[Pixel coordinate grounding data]
+ + + +
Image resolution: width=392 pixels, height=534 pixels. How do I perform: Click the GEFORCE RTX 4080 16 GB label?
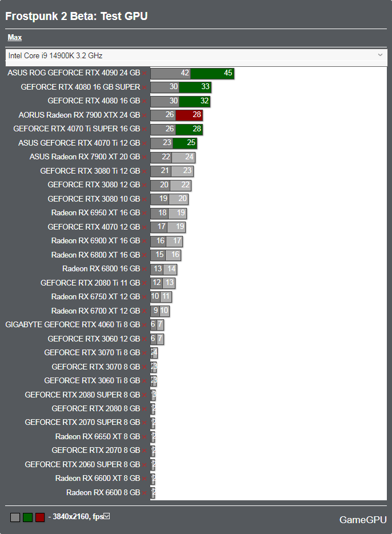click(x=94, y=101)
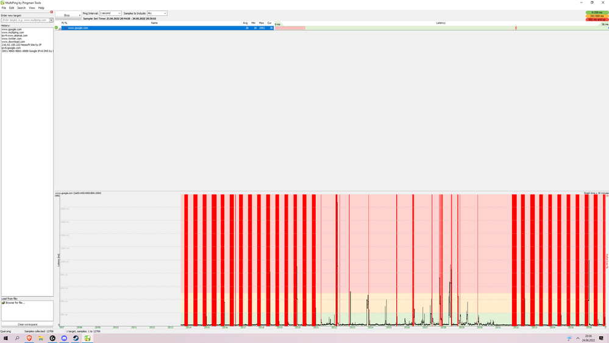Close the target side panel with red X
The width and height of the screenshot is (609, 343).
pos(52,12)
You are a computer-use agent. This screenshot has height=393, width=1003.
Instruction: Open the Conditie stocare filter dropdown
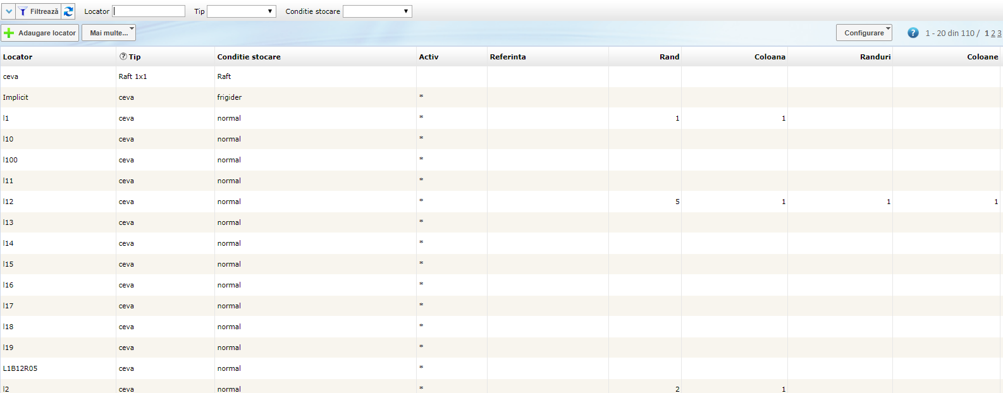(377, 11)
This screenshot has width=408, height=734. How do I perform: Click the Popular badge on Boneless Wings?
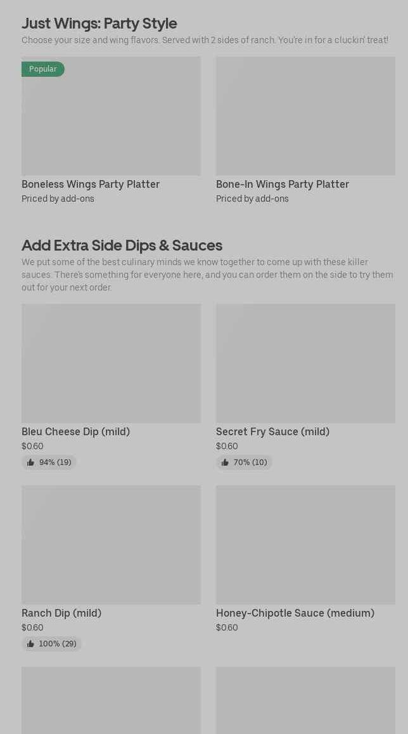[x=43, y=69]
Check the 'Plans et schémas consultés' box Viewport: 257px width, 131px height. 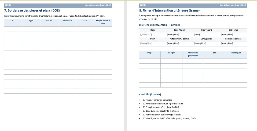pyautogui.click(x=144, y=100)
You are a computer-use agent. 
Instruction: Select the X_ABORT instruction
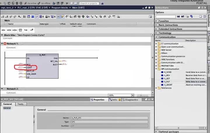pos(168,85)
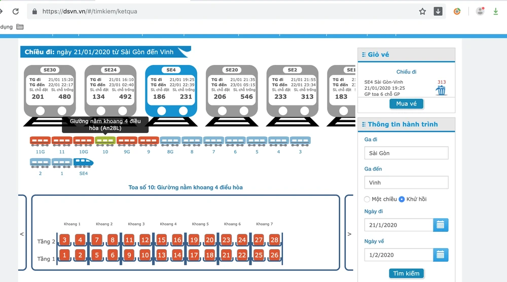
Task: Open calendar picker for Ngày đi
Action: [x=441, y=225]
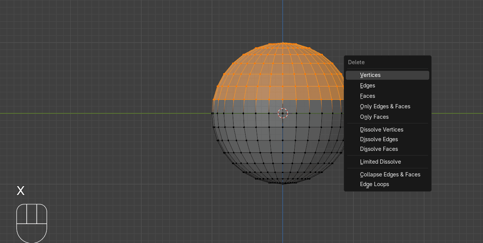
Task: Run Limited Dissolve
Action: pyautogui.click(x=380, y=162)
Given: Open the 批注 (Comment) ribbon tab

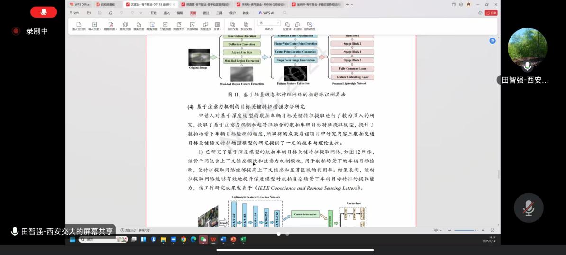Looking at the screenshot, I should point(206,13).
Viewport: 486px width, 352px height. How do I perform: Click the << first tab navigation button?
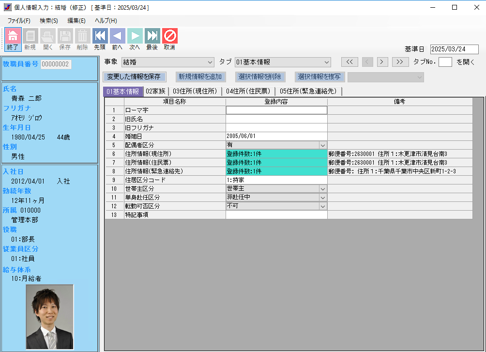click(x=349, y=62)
+ + + +
What the task requires: Every line from the one containing "Instruction: Select the X_ABORT instruction" to the final line of the records must be transcribed exactly, both ends included, with the pictures left out.

Result of the exercise:
Instruction: Select the X_ABORT instruction
pos(168,85)
Task: Open calendar picker for Ngày đi
Action: [x=441, y=225]
Task: Run Limited Dissolve
Action: pyautogui.click(x=380, y=162)
Given: Open the 批注 (Comment) ribbon tab

Looking at the screenshot, I should point(206,13).
Viewport: 486px width, 352px height. How do I perform: Click the << first tab navigation button?
click(x=349, y=62)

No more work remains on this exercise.